Unfortunately that hasn’t happened. The language continues to focus on economic terms. Or it ignores the reality and says to come visit “America the Beautiful.”

The messaging from the US travel industry is diplomatic, desensitized and ineffective. And it’s only going to get worse as the public-facing messaging remains absent.

Note, too, that the US posted a $58 billion tourism trade deficit in 2024. By 2025, that figure grew to $72 billion — Americans traveling abroad in record numbers while far fewer people are choosing to come here.

What Needs to Happen

The industry’s instinct to lead with positive narratives while avoiding the harder conversation has long prevented travel and tourism from having the reckoning it needs. Tourism thrives on peace and the perception of welcome. To the outside world right now, the United States is projecting neither. No amount of positive stories will eclipse what is a massive policy problem with a very human face.

You cannot market your way out of a climate of fear. Silence is a choice, no matter how risky speaking up may be — and one that consumers around the world notice and remember.

So what could happen to help start to move the perception needle?
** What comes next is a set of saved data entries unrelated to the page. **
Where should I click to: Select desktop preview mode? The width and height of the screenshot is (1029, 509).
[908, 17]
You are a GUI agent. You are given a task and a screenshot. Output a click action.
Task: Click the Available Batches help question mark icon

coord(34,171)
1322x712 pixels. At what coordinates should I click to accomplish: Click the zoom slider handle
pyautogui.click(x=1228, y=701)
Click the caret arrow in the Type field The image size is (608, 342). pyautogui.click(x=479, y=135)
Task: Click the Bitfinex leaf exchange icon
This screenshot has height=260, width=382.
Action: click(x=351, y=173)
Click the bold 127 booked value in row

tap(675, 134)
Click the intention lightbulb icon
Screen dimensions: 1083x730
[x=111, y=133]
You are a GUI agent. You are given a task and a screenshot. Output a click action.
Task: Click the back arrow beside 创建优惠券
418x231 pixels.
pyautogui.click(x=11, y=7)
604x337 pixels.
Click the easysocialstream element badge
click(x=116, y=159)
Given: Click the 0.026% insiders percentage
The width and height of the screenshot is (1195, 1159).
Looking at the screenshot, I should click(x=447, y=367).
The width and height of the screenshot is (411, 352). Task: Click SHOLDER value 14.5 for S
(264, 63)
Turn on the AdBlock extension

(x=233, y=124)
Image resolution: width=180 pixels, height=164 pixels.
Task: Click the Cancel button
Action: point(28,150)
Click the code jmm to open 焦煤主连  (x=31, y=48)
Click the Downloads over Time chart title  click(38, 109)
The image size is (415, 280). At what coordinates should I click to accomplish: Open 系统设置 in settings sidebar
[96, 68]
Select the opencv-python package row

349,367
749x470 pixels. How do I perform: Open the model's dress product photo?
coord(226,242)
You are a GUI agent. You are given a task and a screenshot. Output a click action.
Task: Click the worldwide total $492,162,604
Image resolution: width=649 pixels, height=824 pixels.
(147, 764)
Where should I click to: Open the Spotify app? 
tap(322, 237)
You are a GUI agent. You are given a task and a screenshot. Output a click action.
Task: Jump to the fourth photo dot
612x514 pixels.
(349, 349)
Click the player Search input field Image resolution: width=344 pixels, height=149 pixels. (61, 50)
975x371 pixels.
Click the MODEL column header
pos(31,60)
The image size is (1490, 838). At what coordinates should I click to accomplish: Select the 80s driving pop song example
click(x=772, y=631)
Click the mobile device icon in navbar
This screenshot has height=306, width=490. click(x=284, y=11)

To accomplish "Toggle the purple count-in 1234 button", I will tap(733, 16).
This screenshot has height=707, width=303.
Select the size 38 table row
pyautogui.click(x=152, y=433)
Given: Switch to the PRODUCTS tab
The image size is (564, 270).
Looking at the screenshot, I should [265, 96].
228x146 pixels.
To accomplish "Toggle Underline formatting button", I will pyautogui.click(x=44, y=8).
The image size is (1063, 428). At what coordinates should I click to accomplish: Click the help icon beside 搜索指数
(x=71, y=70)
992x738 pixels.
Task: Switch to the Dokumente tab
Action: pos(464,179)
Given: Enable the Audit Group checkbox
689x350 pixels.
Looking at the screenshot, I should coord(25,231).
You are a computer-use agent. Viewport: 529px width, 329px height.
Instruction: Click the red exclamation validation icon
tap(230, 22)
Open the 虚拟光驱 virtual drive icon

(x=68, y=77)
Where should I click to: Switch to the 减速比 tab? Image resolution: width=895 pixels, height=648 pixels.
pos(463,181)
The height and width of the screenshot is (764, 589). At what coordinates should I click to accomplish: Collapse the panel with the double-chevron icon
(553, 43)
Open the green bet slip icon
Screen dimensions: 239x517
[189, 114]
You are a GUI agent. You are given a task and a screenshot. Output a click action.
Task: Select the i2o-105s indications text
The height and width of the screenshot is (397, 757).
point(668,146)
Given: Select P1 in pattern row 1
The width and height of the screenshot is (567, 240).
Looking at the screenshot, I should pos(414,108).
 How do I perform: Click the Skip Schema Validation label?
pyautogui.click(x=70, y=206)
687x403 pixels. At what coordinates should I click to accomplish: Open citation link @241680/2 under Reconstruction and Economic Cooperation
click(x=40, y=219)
Name it publicly. Not just in private briefings where everyone nods. The acknowledgment has to be on record, in public, with the weight of the industry’s credibility behind it. Take a page out of Explore Minnesota, for example. When ICE occupied the city, their tourism response didn’t hide — they leaned in, reminding the world that Minnesota looks out for its own, that immigrant communities and small businesses are the fabric of the city. They acknowledged ICE activity hurting the local economy, without getting too political. That’s leadership. The rest of the industry should be taking notes.

Use the economic leverage. WTTC, the US Travel Association and the major hotel and airline brands have enormous influence with policymakers. That influence should extend beyond visa processing times — to the climate of fear actively driving visitors away.

Center the human cost. The $12.5 billion in lost visitor spending is significant. But the Ecuadorian father detained before deportation, the Dominican family afraid to visit Miami, the Colombian traveler who chose France instead — those are the real stories of what is being lost.

The travel industry is thriving because more people want to move freely through the world — to explore, connect with others and belong somewhere new. That promise is being broken right now in the United States. And the industry that profits from that promise owes it to the world to say so.

I’ll say this personally, too: after many months of limited bandwidth and focusing on my own family — feeling the weight of ensuring we remain safe even though we are all US citizens or legal residents — I’m now spelling it out loud though I should not have to.

Leadership requires being bold enough to name the truth — out loud, in public, on social media, with empathy. It can be done, without getting political, and it’s never been more urgent.

After the big brands and the US travel industry bands together in a unified voice to spell out the hurdle in human terms, not visa or TSA language —the Marriotts, the Hiltons, Brand USA and the other huge players in WTTC— then maybe those impactful stories about small businesses will have a trickle down impact. And maybe, the global tourist’s perception may begin to shift.

Until then, travelers will continue to choose other places and the US will continue to lose its grip on global tourism.